December 5, 2017

Woodbridge businessman pledges $22.5M to support UConn entrepreneurship

Peter Morenus | UConn Photo
Peter Morenus | UConn Photo
Peter J. Werth, right, shakes hands with David Benedict, director of UConn Athletics, following an event to announce a $22.5 million commitment to the University and the naming of the Peter J. Werth Residence Tower.

Woodbridge businessman Peter J. Werth has pledged $22.5 million to the UConn Foundation, which will include establishing an Institute for Entrepreneurship and Innovation.

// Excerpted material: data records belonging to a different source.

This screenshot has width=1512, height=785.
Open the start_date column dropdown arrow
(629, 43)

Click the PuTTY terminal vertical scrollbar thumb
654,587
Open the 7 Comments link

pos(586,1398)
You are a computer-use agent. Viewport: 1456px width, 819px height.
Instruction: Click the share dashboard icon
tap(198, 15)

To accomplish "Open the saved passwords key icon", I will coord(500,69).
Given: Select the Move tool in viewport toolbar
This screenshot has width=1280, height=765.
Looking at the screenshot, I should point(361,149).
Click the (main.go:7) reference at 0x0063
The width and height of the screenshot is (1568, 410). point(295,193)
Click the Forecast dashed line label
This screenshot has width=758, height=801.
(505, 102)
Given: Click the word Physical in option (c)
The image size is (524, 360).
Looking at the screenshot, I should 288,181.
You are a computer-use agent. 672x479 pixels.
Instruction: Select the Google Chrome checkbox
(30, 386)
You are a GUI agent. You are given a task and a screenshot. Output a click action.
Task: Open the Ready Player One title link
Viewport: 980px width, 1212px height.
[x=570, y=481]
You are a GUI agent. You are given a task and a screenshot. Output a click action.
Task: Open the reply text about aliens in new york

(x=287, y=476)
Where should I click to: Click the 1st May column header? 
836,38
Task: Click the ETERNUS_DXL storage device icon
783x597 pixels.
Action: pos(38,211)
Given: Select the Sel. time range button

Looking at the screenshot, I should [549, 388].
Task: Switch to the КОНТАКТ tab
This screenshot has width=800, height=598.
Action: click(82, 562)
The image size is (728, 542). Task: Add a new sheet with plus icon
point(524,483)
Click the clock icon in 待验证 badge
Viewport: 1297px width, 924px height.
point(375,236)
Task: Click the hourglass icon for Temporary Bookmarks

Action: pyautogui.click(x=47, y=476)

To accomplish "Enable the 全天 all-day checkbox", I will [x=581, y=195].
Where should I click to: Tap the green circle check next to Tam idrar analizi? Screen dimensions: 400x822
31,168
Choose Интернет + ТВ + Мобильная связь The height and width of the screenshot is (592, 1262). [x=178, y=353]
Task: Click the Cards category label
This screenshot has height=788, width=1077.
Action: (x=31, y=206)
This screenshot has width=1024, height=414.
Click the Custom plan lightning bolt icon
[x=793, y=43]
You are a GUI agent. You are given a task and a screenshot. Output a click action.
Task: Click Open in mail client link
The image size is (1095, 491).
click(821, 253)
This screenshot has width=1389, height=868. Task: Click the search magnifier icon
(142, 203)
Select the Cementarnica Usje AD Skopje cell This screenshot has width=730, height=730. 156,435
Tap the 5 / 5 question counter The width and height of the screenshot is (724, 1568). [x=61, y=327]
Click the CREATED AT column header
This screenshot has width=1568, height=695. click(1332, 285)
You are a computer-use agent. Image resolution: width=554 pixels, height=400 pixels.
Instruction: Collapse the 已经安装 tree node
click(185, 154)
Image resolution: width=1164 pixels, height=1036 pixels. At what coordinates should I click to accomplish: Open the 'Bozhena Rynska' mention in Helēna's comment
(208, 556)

Werth, CEO of ChemWerth Inc. in Woodbridge, will pay $2.5 million over the next five years to establish the Peter J. Werth Institute for Entrepreneurship and Innovation, which will bring together student and faculty programs fostering entrepreneurship and innovation that have potential commercial application and can be used to create new companies.

The remaining $20 million is an estate gift, providing ongoing support for the Werth Institute in perpetuity. In recognition of this commitment, UConn has renamed the NextGen Residence Hall as the Peter J. Werth Residence Tower.

The commitment from Werth is the second-largest in university history, behind Ray and Carole Neag's $23 million pledge in 1999.

UConn Foundation CEO Josh Newton said Werth's expansion from giving gifts for athletic programs to supporting academics and, by extension, the state economy, is a philanthropic model he hopes others will be inspired to follow.

UConn President Susan Herbst said Werth's "incredible gesture will transform student lives, supporting their entrepreneurial spirit as they create the businesses of the future."

Werth earned his bachelor's degree from Fort Hays State University in Kansas and his master's degree from Stanford University, beginning his professional career as an R&D scientist in the early 1960s. Working from a room above the garage in his Woodbridge home, he established ChemWerth Inc., a generic drug development and supply company, in 1982.

"While I didn't attend UConn, I have come to believe in its mission, and see the importance of creating opportunities for innovation at our state's flagship university," said Werth.